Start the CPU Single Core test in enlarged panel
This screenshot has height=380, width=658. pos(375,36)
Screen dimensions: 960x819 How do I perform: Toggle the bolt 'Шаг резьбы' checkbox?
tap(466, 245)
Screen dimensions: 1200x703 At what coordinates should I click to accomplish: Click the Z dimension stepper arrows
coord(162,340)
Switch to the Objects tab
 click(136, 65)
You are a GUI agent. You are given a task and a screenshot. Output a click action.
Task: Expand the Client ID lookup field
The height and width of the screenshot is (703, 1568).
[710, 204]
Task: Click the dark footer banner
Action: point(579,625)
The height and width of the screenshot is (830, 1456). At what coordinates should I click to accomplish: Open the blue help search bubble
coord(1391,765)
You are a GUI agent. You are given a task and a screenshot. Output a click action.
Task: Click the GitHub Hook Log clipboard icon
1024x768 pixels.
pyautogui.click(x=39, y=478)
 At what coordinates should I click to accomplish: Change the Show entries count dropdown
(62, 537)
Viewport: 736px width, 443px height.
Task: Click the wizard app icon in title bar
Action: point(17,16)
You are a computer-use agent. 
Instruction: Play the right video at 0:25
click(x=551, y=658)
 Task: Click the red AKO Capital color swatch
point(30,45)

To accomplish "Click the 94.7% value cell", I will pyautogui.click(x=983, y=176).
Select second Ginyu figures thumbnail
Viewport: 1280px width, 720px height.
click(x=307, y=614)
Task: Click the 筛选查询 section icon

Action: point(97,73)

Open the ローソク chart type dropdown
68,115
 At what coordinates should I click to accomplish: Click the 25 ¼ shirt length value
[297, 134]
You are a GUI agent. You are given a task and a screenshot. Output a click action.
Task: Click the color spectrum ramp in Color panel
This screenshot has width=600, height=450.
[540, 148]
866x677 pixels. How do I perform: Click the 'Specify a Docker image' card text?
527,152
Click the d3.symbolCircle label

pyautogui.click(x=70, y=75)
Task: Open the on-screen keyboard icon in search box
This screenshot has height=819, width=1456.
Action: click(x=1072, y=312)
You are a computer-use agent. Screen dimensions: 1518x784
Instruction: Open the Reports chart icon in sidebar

---

## ASSIGNMENT
Retype the records in full. Keep every line identical to the original.

## RESULT OF THE EXERCISE
Start the CPU Single Core test in enlarged panel
This screenshot has height=380, width=658. pos(375,36)
Screen dimensions: 960x819 How do I perform: Toggle the bolt 'Шаг резьбы' checkbox?
tap(466, 245)
Screen dimensions: 1200x703 At what coordinates should I click to accomplish: Click the Z dimension stepper arrows
coord(162,340)
Switch to the Objects tab
 click(136, 65)
You are a GUI agent. You are given a task and a screenshot. Output a click action.
Task: Expand the Client ID lookup field
The height and width of the screenshot is (703, 1568).
[710, 204]
Task: Click the dark footer banner
Action: point(579,625)
The height and width of the screenshot is (830, 1456). At what coordinates should I click to accomplish: Open the blue help search bubble
coord(1391,765)
You are a GUI agent. You are given a task and a screenshot. Output a click action.
Task: Click the GitHub Hook Log clipboard icon
1024x768 pixels.
pyautogui.click(x=39, y=478)
 At what coordinates should I click to accomplish: Change the Show entries count dropdown
(62, 537)
Viewport: 736px width, 443px height.
Task: Click the wizard app icon in title bar
Action: point(17,16)
You are a computer-use agent. 
Instruction: Play the right video at 0:25
click(x=551, y=658)
 Task: Click the red AKO Capital color swatch
point(30,45)

To accomplish "Click the 94.7% value cell", I will pyautogui.click(x=983, y=176).
Select second Ginyu figures thumbnail
Viewport: 1280px width, 720px height.
click(x=307, y=614)
Task: Click the 筛选查询 section icon

Action: point(97,73)

Open the ローソク chart type dropdown
68,115
 At what coordinates should I click to accomplish: Click the 25 ¼ shirt length value
[297, 134]
You are a GUI agent. You are given a task and a screenshot. Output a click action.
Task: Click the color spectrum ramp in Color panel
This screenshot has width=600, height=450.
[540, 148]
866x677 pixels. How do I perform: Click the 'Specify a Docker image' card text?
527,152
Click the d3.symbolCircle label

pyautogui.click(x=70, y=75)
Task: Open the on-screen keyboard icon in search box
This screenshot has height=819, width=1456.
Action: click(x=1072, y=312)
You are a computer-use agent. Screen dimensions: 1518x784
Instruction: Open the Reports chart icon in sidebar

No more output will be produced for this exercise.